Коммуналка еще спала, только в конце коридора дверная щель прочерчивалась полосой света. Туда и прокрался Бурденко в сопровождении мелко шаркающей фигуры. В лучах электричества фигура оказалась старушкой в кофте и заштопанной шали.
— Здрасьте, Олимпиада Иванна, — Максим Тарасыч снял свою кепку.
— Не слишком раздевайтесь, прошу вас, у нас очень холодно — старушка приняла у него головной убор.
— Что вы, не беспокоитесь, я морозоустойчивый.
— Липа... Липа! — раздался дребезжащий голос из глубины комнаты. Там за ширмой стояла кровать. — Липа, налей доктору чаю.

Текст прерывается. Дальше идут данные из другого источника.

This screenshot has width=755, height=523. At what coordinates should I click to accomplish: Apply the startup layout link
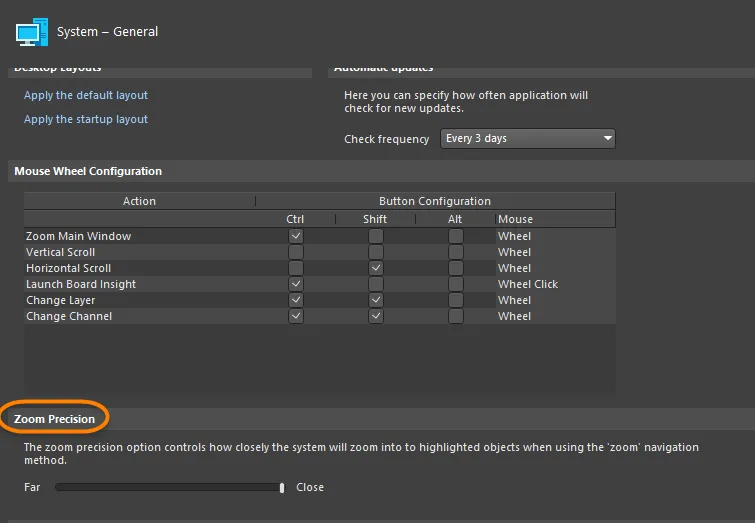tap(86, 119)
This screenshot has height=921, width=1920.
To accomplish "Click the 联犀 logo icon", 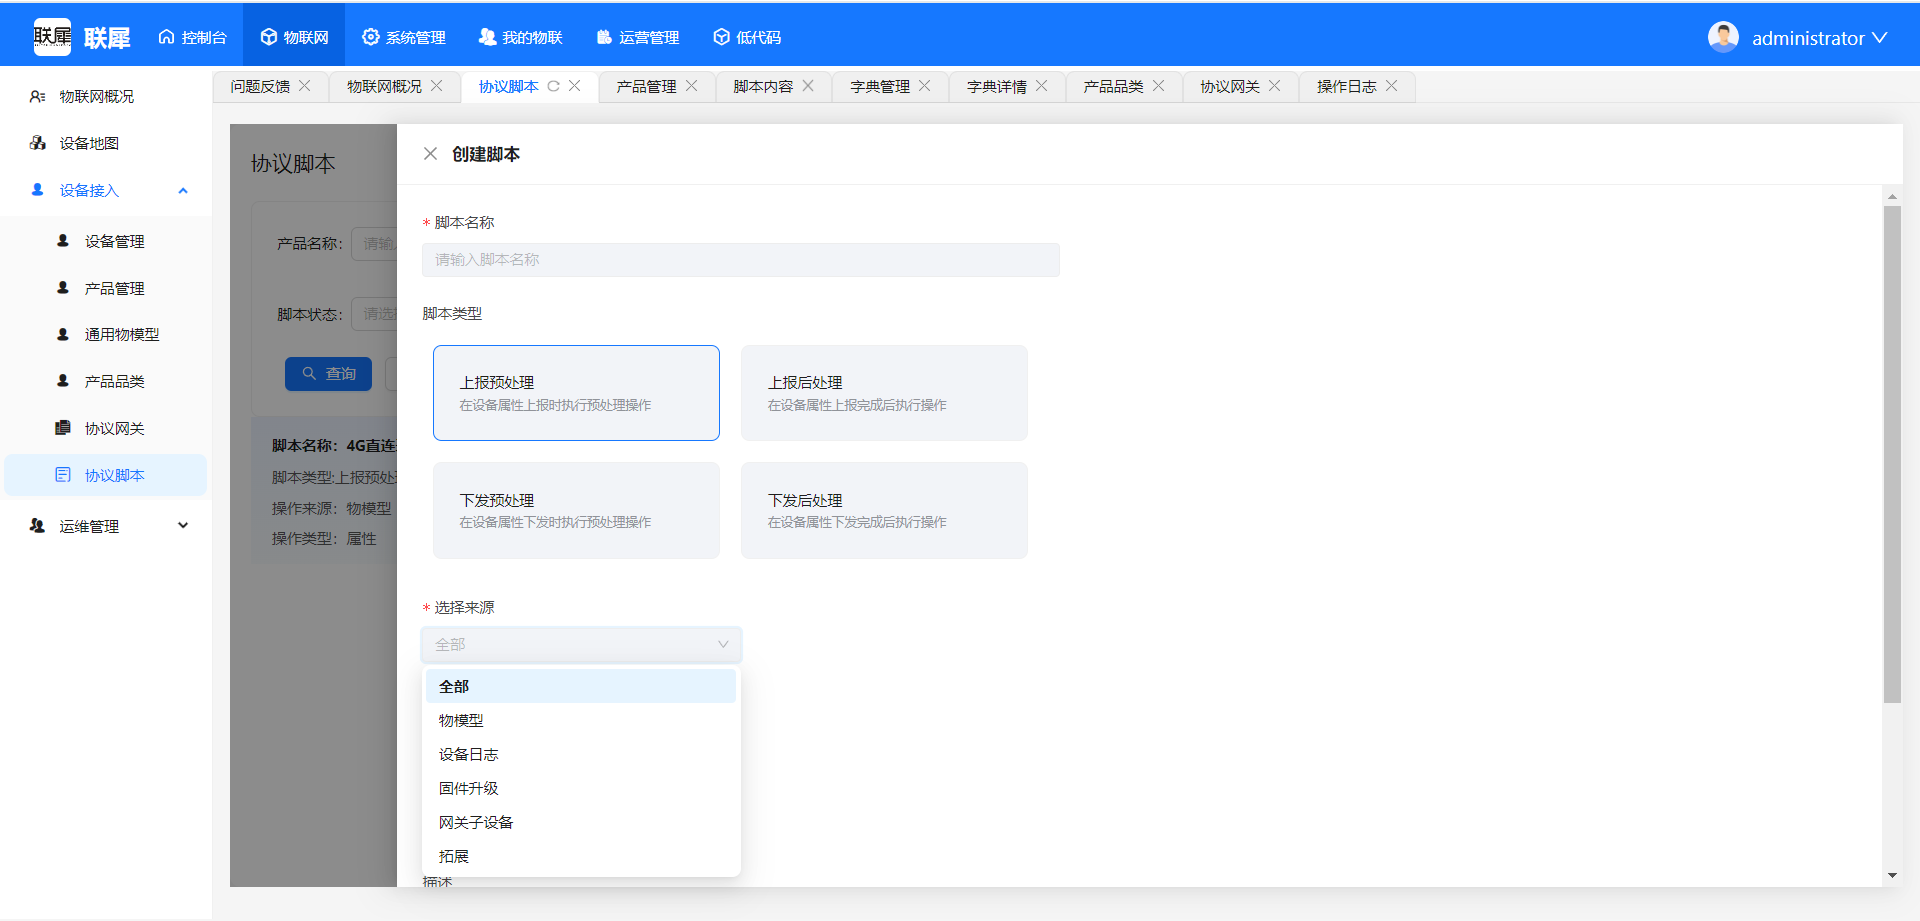I will click(x=52, y=37).
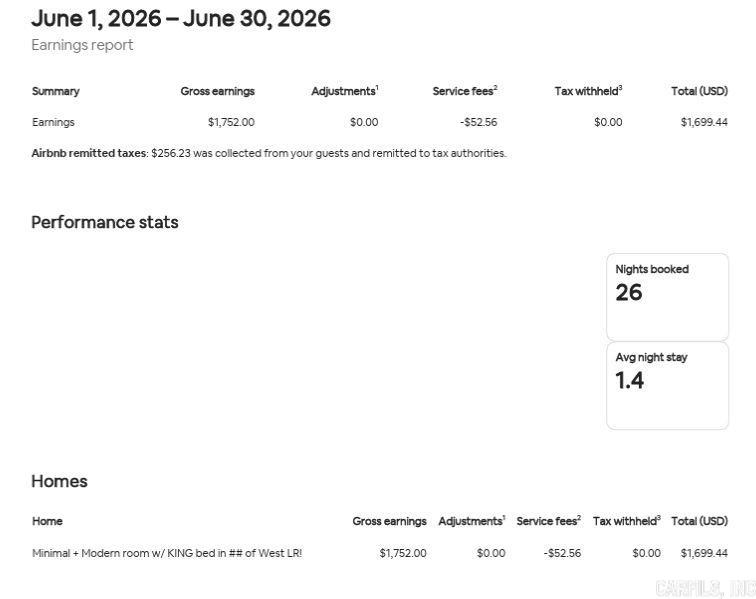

— Ах, ну конечно! — старушка засуетилась. — Надеюсь, Максим Тарасович, вы согласитесь пить из термоса? Не хотелось бы тревожить соседей...
— Что вы, Олимпиада Иванна, зачем вы спрашиваете! Мы с вами всегда пьем из термоса.
— Ах, извините, я забыла. Вот что возраст делает с людьми.
Приятная беседа строилась на несходстве взглядов их на чай из термоса. Олимпиада Ивановна строго судила свой чай, Максим же Тарасыч находил его замечательным.
— Ах, простите, ваша чашка не цела. Позвольте, я налью в другую.
— Что вы, не беспокойтесь, я уже выпил.
За ширмой лежал супруг Олимпиады Ивановны, Петр Александрович Лурье. С ним полгода назад случился апоплексический удар, и Бурденко приходил делать ему массаж и пользовать травами. В целебных травах наш невропатолог считался большим докой, он даже прозвище получил от горожан — Травкин.